• _Document segment_
---------------

Mike Tennis, in his April 29 letter, espouses charter schools and calls for "anti-charter" legislation to be opposed. In support of his position he offers us one fact gleaned from his interpretation of a Wall Street Journal article, which in turn was the Journal's take on a study by Stanford's Center for Research on Education Outcomes.
The study, while impressive, does have flaws. Even with ignoring these flaws, taking the study at face value, what Mike has given us is a third-hand view of one fact, taken out of context from a 104-page report.
In reading the report I found the following: Graphs on Pages 29 and 30 of the report show, on average, established charter schools (those in existence since 2009) have a positive impact on reading. Newer charters do not. For math, on average, both new and old charters have a negative impact; Graphs on Pages 57-59 show 71 percent and 75 percent of charters have the same or significantly worse outcomes, in math and reading respectively, than their public counterparts.

---------------

• _Data records_

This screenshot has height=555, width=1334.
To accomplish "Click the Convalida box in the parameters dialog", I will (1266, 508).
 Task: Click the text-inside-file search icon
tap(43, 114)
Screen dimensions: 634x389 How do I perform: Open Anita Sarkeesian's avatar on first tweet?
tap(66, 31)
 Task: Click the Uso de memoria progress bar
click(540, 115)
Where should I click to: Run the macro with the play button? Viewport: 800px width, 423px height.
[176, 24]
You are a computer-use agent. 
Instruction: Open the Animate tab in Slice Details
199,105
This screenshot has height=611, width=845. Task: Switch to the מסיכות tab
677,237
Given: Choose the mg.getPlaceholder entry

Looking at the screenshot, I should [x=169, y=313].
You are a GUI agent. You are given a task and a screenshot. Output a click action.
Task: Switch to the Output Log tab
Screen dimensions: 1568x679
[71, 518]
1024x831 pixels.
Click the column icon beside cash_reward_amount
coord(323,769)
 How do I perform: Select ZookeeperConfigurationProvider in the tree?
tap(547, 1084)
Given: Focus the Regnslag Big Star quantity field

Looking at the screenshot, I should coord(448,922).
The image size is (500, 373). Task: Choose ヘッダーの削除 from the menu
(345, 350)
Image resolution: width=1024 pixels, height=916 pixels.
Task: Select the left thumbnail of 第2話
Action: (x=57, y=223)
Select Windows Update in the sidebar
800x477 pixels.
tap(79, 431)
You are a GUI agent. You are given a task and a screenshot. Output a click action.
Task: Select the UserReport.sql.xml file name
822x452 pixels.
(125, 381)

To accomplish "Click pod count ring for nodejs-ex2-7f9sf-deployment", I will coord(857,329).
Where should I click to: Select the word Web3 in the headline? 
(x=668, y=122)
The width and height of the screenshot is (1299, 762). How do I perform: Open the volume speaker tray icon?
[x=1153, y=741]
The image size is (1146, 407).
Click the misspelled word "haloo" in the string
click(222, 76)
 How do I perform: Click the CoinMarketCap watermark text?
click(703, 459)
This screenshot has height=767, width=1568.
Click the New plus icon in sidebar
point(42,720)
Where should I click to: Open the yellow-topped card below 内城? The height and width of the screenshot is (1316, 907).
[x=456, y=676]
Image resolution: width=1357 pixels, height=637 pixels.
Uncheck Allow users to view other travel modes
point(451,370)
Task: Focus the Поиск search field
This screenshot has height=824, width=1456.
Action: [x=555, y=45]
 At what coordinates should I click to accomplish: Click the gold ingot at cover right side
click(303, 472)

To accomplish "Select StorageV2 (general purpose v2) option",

---------------

• _Task requirements_
1. Write out the charter schools letter word for word, everything from "Mike Tennis, in" down to "a 104-page report.".
2. Pick up the letter about charter schools right where it stops, and keep writing it.
This data has nothing to do with the letter about charter schools.

• _Responses_
1.
Mike Tennis, in his April 29 letter, espouses charter schools and calls for "anti-charter" legislation to be opposed. In support of his position he offers us one fact gleaned from his interpretation of a Wall Street Journal article, which in turn was the Journal's take on a study by Stanford's Center for Research on Education Outcomes.
The study, while impressive, does have flaws. Even with ignoring these flaws, taking the study at face value, what Mike has given us is a third-hand view of one fact, taken out of context from a 104-page report.

2.
While Illinois may be faring better (on average only), the results are partly due to charters manipulating their population (cream skimming) and lower results from public schools due to reduced funding on account of charters.
When you add these results to the fact that private charters have no legal academic or financial accountability to the districts they bilk, they are a scourge to our generally fine public system.
More legislation and accountability are definitely called for if we can't rid ourselves of the corporate charter school cancer.
Read the report and the book "Reign of Error" by Diane Ravitch, our foremost educational historian and researcher.